Buried the following day, her body was exhumed fifteen days after her death, and her heart (which showed no signs of decomposition) was removed. It was placed in a reliquary and is currently venerated in the shrine dedicated to her in Madrid, Spain.

The story continues in Brazil …

An older brother of Gemma’s – Heitor – had moved to Brazil after the death of his father to seek his fortune, fleeing the impoverishment that had befallen his family in Italy, having travelled with numerous fellow countrymen in search of a new homeland.

He determined to return to Italy only when he reached the goal he had set for himself. He settled in the interior of the state of São Paulo, but lost all the possessions he already had. He did not get married in the Church (only procuring a civil marriage), and he scandalously distanced himself from God and religion, even losing contact with his relatives back home.

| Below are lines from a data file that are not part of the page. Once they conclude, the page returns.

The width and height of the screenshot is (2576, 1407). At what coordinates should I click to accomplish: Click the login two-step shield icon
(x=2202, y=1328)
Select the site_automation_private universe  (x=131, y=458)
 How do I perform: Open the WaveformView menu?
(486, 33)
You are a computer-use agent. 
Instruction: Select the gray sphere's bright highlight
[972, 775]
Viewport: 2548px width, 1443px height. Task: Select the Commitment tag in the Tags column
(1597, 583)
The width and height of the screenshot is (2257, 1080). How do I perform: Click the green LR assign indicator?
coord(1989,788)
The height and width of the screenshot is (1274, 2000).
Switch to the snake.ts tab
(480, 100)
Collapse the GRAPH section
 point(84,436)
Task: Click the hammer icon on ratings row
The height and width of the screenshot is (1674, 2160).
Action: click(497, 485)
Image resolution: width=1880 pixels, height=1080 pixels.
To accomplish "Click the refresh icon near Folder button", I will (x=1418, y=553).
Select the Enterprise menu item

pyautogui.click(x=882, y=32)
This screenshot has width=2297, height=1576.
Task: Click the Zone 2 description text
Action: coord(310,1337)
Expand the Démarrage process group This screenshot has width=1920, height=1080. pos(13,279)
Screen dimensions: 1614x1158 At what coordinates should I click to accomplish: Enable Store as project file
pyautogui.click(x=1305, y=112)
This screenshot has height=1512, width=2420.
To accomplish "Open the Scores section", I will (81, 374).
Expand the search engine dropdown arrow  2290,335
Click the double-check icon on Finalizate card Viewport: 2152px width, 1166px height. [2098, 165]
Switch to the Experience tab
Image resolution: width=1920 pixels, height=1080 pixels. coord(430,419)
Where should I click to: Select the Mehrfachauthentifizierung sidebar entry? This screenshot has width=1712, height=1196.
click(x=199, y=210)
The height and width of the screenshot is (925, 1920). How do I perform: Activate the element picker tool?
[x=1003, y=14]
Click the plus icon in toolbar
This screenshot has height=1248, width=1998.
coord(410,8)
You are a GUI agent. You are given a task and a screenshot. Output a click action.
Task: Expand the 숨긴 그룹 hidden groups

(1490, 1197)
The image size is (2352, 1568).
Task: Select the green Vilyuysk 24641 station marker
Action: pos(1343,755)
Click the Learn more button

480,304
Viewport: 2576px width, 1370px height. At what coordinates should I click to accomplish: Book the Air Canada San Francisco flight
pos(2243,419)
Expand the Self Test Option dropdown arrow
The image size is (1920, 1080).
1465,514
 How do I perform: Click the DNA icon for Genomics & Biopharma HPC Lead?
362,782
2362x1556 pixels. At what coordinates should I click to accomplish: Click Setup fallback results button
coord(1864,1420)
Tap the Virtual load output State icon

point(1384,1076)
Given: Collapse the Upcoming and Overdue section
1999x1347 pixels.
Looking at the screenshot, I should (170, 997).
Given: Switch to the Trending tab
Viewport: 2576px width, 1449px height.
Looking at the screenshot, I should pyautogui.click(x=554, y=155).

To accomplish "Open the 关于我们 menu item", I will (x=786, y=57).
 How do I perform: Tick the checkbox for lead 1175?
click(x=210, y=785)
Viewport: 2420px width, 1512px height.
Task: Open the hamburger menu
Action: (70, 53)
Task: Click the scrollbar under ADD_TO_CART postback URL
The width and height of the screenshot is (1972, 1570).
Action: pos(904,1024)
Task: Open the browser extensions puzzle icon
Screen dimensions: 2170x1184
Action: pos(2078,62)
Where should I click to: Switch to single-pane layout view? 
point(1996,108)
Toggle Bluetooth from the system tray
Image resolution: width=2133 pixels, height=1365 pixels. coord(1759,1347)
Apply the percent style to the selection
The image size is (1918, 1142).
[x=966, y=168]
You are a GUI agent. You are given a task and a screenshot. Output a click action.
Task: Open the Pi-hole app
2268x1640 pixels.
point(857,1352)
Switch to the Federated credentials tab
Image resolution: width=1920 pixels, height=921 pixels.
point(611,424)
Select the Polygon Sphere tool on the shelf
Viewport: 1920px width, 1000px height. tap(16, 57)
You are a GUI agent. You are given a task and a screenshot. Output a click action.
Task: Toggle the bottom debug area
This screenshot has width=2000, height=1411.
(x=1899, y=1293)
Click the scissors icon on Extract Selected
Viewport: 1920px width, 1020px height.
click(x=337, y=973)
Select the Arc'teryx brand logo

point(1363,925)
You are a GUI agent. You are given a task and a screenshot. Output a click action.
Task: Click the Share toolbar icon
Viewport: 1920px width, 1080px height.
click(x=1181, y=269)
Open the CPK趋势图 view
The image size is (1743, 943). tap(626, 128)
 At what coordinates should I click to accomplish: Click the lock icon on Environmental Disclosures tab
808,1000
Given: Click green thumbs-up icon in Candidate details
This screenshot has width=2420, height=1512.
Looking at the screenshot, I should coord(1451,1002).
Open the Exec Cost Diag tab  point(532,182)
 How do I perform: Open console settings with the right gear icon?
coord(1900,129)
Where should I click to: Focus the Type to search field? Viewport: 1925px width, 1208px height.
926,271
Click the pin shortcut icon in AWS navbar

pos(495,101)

But Providence delivered a picture of Gemma into his hands, and so Heitor put it in a frame, not because of her reputation for holiness, but simply because she was his sister.

In 1923, during a Redemptorist mission to Araraquara, a priest who was visiting the sick went to Heitor’s house.

When he saw a picture of Gemma Galgani (to whom he had devotion), he was told by the sick man that she was his sister, which caused the visiting missionary to be astonished, happy with the encounter, but not understanding how this person, so indifferent to matters of religion, could be the brother of a saint.

The priest told Heitor various aspects of Gemma’s life of heroic virtue, of the extraordinary phenomena that manifested themselves in her, and of the miracles that God worked through his sister, who had died twenty years earlier.

Heitor was amazed: “my sister, a saint, and I so far from the Church?” Touched by grace Heitor decided to go to church immediately, and the faithful present were astonished to see that person arrive there whose way of life was so out of keeping with good morals and holy religion.

He prepared himself to receive the Sacrament of Reconciliation, and his example multiplied in that place, showing that through Gemma’s intercession not only her brother was converted, but also numerous other inhabitants who were touched by Heitor’s example.

The mission, which in the first four days seemed destined to bear little fruit, after that remarkable conversion developed into a phenomenal success.